*** Opening of SELECTED EXTRACT ***
13. The method of claim 12, wherein during said compression of each AI model a compressed AI model is created for every compression rate r*.
14. The method of claim 12, wherein at least memory consumption and inference time of the executed AI model are utilized as runtime properties.
15. The method of claim 14, wherein an optimal compression rate r* is the compression rate r* with a best inference accuracy a which still fits requirements for the runtime properties during said analytical analysis of the first results.
16. The method of claim 12, wherein for each industrial task linear or non-linear functions are fitted through the recorded runtime properties during said analytical analysis of the first results.
17. The method of claim 16, wherein the function is an interpolation.
18. The method of claim 12, wherein an industrial edge device ED is utilized as the execution environment.
19. The method of claim 12, wherein the runtime properties of the uncompressed AI model and the requirements are stored together with the optimal compression rate r* during said analytical analysis of the first results.
*** Close of SELECTED EXTRACT ***
*** Opening of RECORDED DATA ***
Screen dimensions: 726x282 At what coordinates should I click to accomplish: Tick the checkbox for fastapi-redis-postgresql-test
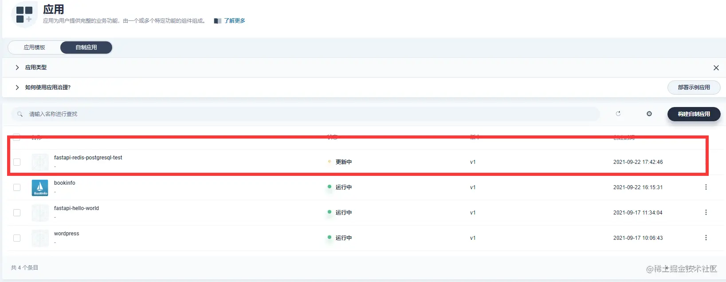tap(17, 162)
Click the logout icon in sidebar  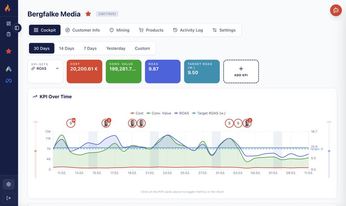(9, 198)
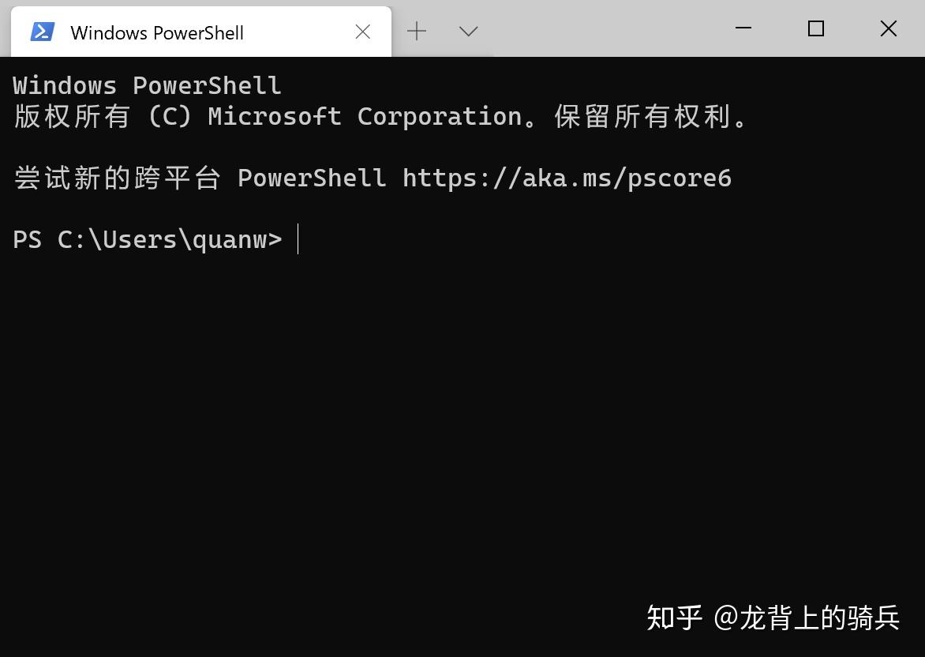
*** Close of RECORDED DATA ***
## PROMPT A
List the number of every claim in the AI model compression claims that refers back to claim 12.
## PROMPT B
Please print the AI model compression claims between "16. The method" and "the execution environment.", inclusive.

## ANSWER SECTION A
13, 14, 16, 18, 19

## ANSWER SECTION B
16. The method of claim 12, wherein for each industrial task linear or non-linear functions are fitted through the recorded runtime properties during said analytical analysis of the first results.
17. The method of claim 16, wherein the function is an interpolation.
18. The method of claim 12, wherein an industrial edge device ED is utilized as the execution environment.